BP successfully bid for 11 of the 191 available drilling blocks. Environmentalists challenged the auction of exploration rights, so far unsuccessfully, which precedes applications and approvals for actual drilling permits.
By the Obama administration’s accounting, 61 drilling permits for wells in more than 500 feet of water were granted in the 12 months ending Feb. 27, only six fewer than were permitted in the same period in 2009 and 2010 before the BP explosion.
“The political discourse about energy has really changed over the last two years,” said Daniel Yergin, the oil historian and author of “The Quest,” a book about energy security. Despite the BP accident, he added, “there’s a new focus on how U.S. oil production should increase both onshore and offshore.”

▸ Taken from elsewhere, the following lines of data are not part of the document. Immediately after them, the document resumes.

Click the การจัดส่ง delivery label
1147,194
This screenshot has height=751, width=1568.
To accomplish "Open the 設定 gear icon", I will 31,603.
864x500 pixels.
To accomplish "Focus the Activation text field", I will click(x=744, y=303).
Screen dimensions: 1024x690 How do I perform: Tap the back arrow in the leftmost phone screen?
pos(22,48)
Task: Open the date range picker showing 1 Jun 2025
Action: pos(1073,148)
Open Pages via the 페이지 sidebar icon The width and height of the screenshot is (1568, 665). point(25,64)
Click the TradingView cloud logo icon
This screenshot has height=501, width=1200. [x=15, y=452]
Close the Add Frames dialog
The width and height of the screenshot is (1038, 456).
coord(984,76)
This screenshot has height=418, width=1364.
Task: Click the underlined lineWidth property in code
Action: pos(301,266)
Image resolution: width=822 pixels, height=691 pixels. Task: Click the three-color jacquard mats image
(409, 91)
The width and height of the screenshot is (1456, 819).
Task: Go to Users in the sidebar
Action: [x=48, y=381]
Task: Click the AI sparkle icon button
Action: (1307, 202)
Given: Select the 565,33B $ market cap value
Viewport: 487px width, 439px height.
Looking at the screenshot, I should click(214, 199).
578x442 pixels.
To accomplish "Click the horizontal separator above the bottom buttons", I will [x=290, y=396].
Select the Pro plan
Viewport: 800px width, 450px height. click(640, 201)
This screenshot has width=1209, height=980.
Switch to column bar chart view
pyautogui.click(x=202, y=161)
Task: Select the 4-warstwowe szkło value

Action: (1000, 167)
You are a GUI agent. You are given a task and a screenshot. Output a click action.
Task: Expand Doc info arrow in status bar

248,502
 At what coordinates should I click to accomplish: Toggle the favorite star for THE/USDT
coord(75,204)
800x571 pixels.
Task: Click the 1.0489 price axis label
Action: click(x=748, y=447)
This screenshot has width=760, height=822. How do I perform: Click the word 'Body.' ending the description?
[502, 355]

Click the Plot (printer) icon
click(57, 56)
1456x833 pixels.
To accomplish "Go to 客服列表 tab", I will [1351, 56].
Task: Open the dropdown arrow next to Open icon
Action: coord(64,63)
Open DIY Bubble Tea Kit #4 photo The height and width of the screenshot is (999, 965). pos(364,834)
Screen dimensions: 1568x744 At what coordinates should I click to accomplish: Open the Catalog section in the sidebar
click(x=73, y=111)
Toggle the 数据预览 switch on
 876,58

If there has been any disagreement, it has been over how fast to expand the drilling.
Representative Edward J. Markey, Democrat of Massachusetts, said the Obama administration had put in place significantly tougher offshore drilling requirements, but they have been resisted by Republicans in the House, who have passed legislation to hasten review of drilling plans and open new areas to development.
“The Republicans and the oil industry are maintaining the speed-over-safety mentality that led to the BP disaster in the first place,” said Mr. Markey, who has been critical of the Obama administration’s response to the spill and to what he called a dangerous overuse of chemical dispersants in the gulf. “We now understand the lessons, but Republicans have blocked all new safety laws,” he said. “Not one has been put on the books.”
Yet Republicans argue, loudly, that Mr. Obama is not doing nearly enough to expand drilling. The Republican majority in the House has passed legislation to speed lease sales on public lands while pressing to open the Atlantic and Pacific coasts — which have been largely politically untouchable since the Santa Barbara oil spill in 1969 — to extensive oil and gas development.
“This is a president who does not understand energy,” said Mitt Romney, the former governor of Massachusetts, while campaigning for the Republican presidential nomination last week in Fargo, N.D. “He is the problem. He is not the solution.”
Mr. Romney, who said last week that he had named a billionaire oil industry executive, Harold Hamm of Continental Resources, to lead his team of energy advisers, has said he would relax regulations and speed the permitting process.
The expansion of deepwater drilling is happening despite accidents in offshore fields, though none have compared to the BP spill. A well operated by ConocoPhillips and a Chinese state company leaked more than 3,200 barrels of oil and fluid into China’s Bohai Bay last June, producing a 324-square mile slick.
A comparable spill occurred last November from an appraisal well in Brazil’s Campos basin operated by Chevron. Federal investigators threatened fines and even prison terms for Chevron officials, but a federal judge declined to grant an injunction suspending Chevron’s Brazilian operations and those of the oil rig contractor, Transocean, the company that owned and operated the Deepwater Horizon for BP.
Nevertheless, the Obama administration reached an agreement with the Mexican government to open a new tract to offshore drilling, some of it in water more than 6,000 feet deep, despite persistent questions about the strength of Mexican oil industry regulation.